→ Given exercise
Reproduce the passage of the git reset thread starting at "enter image description" and ending at "resetting if I have to force the push?".

→ Extracted text
## Start
Though git log do not show those two extra logs shown in git reflog

enter image description here

So, now my questions are ---

  1. What is the correct way to revert changes in some files(not all the files previously committed) and push it again?

  2. What is the advantage of using the commands that I issued in the question while resetting if I have to force the push?

  3. After issuing git reset --soft HEAD~1 , I could have unstaged the changes> made new changes>commited> forced the push.

  4. Why do I always need to force the changes? I understand that the Heads have diverged, but isn't there any other way to gracefully do this?

How can I understand the concepts, I am new to git and self learning it.


Solution

  • First, direct (although not all that useful) answers to your direct questions:

    1. What is the correct way to revert changes in some files(not all the files previously committed) and push it again?

    There isn't one. That is, there is no one single correct way to do this. There are many different correct ways to do this.

    1. What is the advantage of using [git reset --soft] if I have to force the push?

    If this produces the commit graph you like, that's a way to produce the commit graph you like.

    1. After issuing git reset --soft HEAD~1, I could have unstaged the changes> made new changes>commited> forced the push.

    This is not a question. It is a statement (and a true one).

    1. Why do I always need to force the [push]?
## End
→ Data
## Start
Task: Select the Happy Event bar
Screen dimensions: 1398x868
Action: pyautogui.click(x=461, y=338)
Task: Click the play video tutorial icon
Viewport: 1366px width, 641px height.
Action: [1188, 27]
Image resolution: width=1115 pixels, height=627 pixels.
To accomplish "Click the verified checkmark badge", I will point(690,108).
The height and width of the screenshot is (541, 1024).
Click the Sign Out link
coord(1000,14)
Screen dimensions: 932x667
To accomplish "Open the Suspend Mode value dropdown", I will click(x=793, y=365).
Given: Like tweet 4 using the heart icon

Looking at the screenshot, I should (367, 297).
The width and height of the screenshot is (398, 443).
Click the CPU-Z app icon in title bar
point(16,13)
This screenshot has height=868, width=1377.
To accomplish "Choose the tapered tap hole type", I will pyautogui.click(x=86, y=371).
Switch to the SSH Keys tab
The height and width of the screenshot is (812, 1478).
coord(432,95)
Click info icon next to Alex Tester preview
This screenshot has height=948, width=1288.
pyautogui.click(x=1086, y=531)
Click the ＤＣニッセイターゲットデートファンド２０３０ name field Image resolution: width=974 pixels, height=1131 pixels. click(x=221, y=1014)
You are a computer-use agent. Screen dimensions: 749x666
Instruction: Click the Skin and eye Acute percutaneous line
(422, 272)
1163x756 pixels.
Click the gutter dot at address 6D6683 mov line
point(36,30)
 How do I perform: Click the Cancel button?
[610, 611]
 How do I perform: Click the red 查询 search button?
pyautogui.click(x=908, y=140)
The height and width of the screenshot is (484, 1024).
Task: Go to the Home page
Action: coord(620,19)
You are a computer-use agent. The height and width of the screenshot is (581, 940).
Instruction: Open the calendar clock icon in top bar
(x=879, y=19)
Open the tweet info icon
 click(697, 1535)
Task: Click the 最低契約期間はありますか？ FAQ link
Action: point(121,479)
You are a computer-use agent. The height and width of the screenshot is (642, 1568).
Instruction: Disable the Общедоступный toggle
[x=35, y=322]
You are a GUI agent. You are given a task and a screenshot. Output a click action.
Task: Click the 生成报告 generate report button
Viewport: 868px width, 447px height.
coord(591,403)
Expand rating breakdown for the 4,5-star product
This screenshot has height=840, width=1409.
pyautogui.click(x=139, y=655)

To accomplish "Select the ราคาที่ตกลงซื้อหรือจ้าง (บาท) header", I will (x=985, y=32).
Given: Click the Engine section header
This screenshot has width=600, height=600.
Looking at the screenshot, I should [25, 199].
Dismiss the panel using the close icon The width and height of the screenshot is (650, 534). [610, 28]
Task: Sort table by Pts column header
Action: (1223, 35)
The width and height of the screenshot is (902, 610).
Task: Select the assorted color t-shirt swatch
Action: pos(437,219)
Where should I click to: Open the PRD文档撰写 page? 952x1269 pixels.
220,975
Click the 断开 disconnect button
## End
→ Answer to this exercise
enter image description here

So, now my questions are ---

  1. What is the correct way to revert changes in some files(not all the files previously committed) and push it again?

  2. What is the advantage of using the commands that I issued in the question while resetting if I have to force the push?